> Passage provided:
For CEOs, the passport of sustainability delivers clear environmental, social and economic governance. As such, the sustainability passport assists in the protection against economic vulnerability through the momentum of changing market forces and mandatory reporting.


And, whilst most trends emerge slowly, or very slowly, sustainability is gaining traction across the globe, as its implications are felt across entire value chains. Companies tend to react to trends, or — as in the case of sustainability — continue to wait for legislation. Leave it too late, and it becomes almost impossible to mount a strategically effective response or to shape change to your advantage.


Sustainability evokes intimacy throughout the value chain, delivering functional improvement.

In addition, researchers rightly argue that the advantages resulting from social and environmental compliance with regulatory requirements are not a primary source of competitive advantage. For example: the mere fact of environmental compliance hardly allows a company to distinguish itself from its competitors, because most intra- industry peers are affected by compliance in a similar way. Real benefits to organizations will come from more rigorous forms of environmental performance that require changes in production and manufacturing processes, along with a long-view management style. Ultimately, proactive environmental performance within a company requires structural change in production and service delivery processes – such redesign involves development, acquisition and implementation of new technologies, which leads to economic advantages against competitors.

> Stated task:
Swap "passport" for "credential" and give the sustainability text again from "For CEOs, the" up to and including "to your advantage.". The items that follow the text are not needed for any task.

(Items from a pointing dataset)
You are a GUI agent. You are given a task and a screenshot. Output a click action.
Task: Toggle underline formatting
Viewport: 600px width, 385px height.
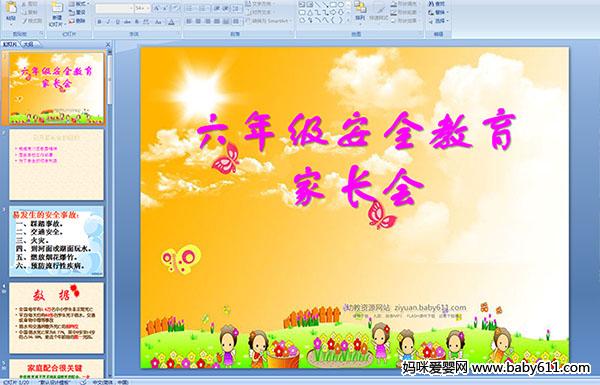[117, 22]
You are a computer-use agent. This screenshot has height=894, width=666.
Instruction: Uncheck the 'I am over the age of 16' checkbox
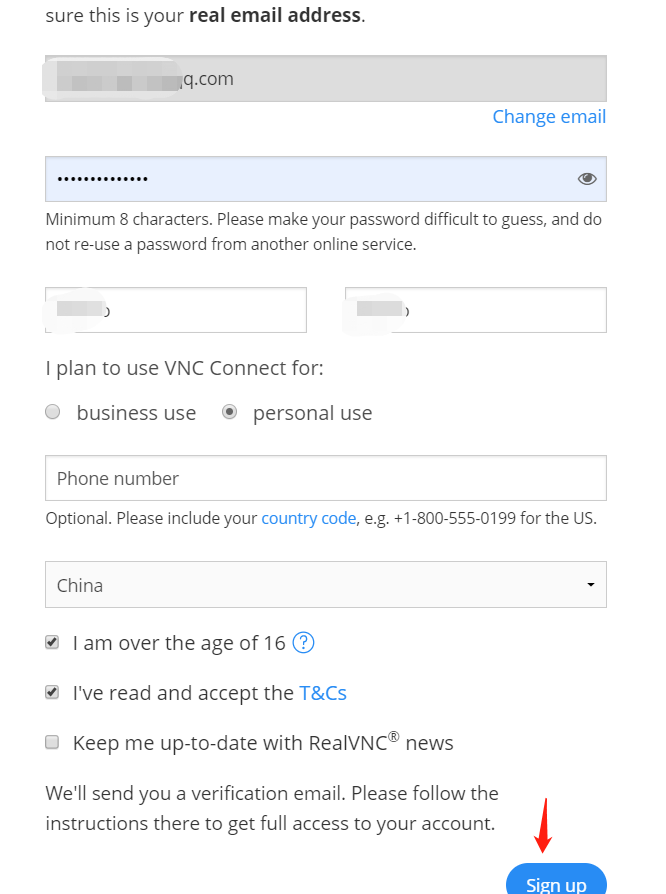point(51,642)
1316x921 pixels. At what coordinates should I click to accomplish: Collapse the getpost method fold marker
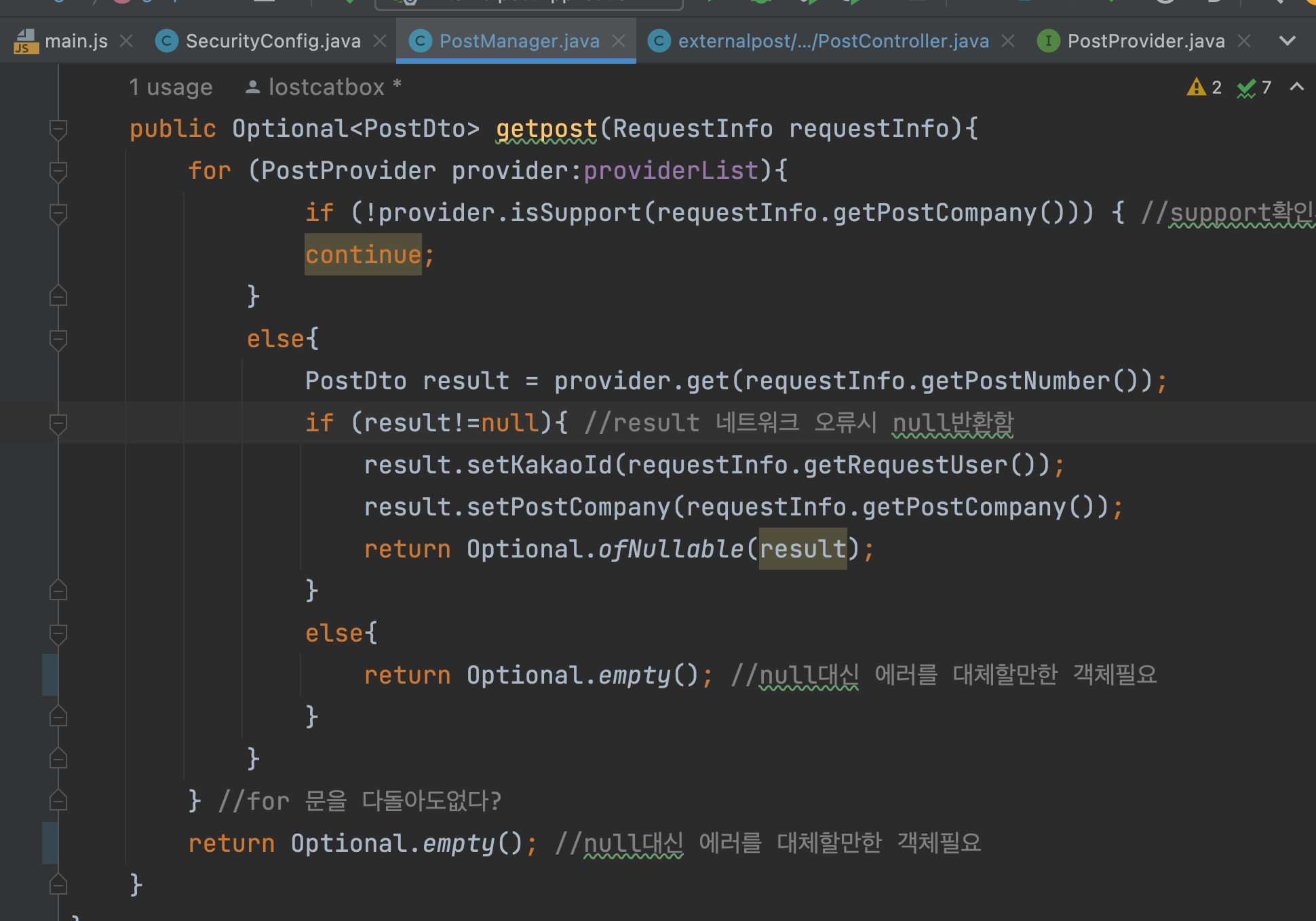tap(58, 129)
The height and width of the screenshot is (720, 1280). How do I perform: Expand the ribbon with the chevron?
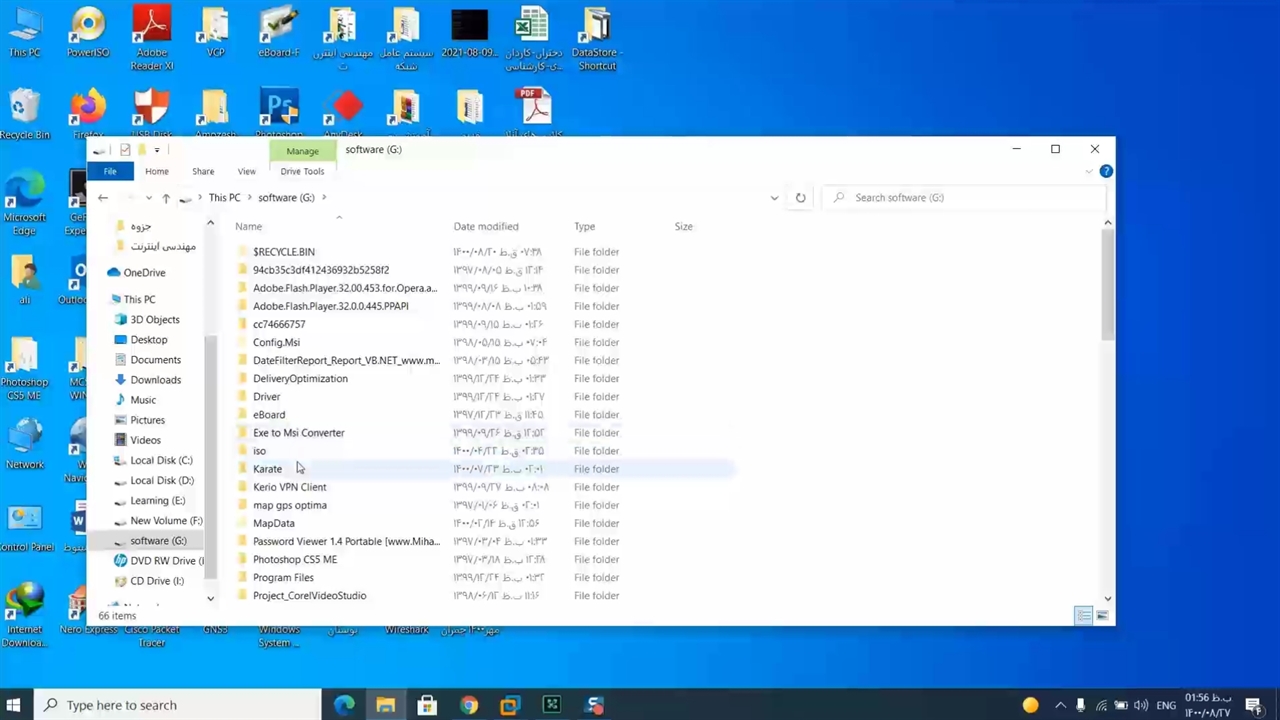pos(1089,171)
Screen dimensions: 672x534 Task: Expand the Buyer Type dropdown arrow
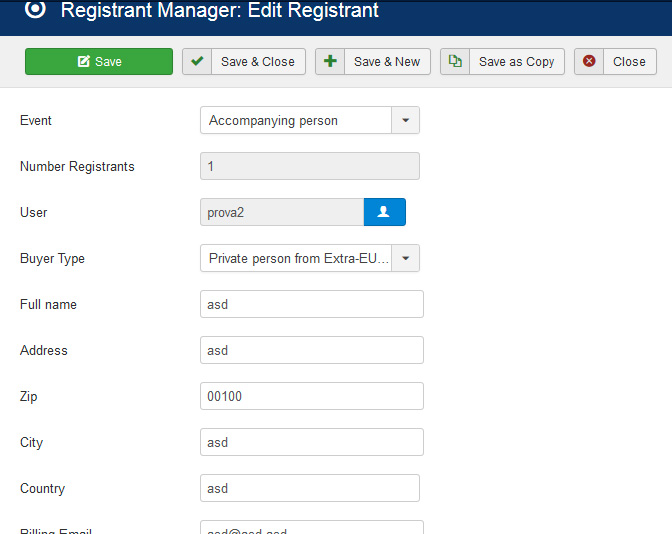point(405,258)
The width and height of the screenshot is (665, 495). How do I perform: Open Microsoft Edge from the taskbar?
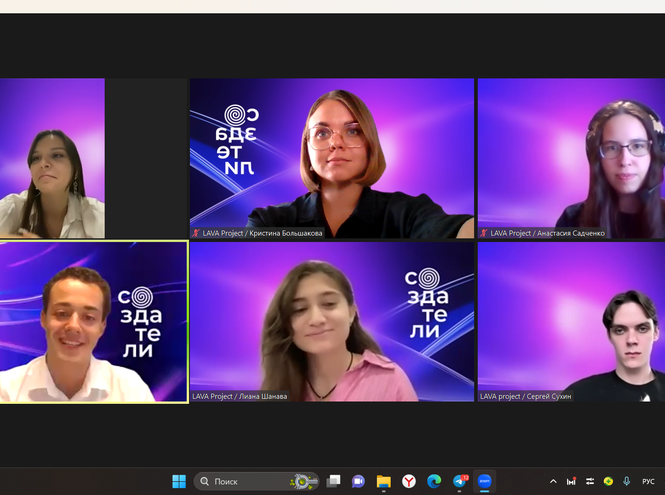[434, 481]
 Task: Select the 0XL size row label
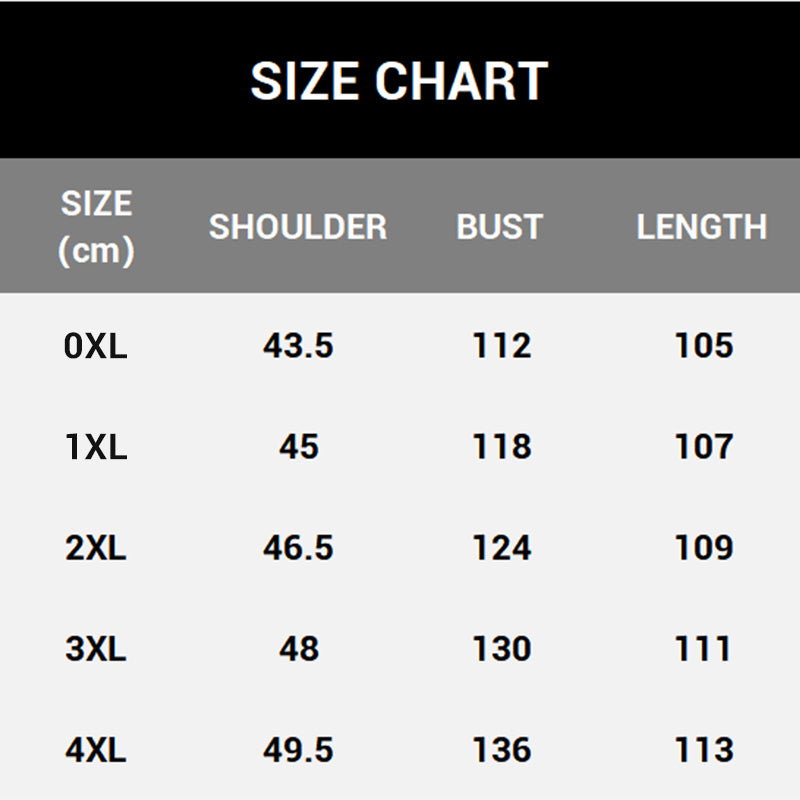[x=96, y=346]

> Written reply:
For CEOs, the credential of sustainability delivers clear environmental, social and economic governance. As such, the sustainability credential assists in the protection against economic vulnerability through the momentum of changing market forces and mandatory reporting.


And, whilst most trends emerge slowly, or very slowly, sustainability is gaining traction across the globe, as its implications are felt across entire value chains. Companies tend to react to trends, or — as in the case of sustainability — continue to wait for legislation. Leave it too late, and it becomes almost impossible to mount a strategically effective response or to shape change to your advantage.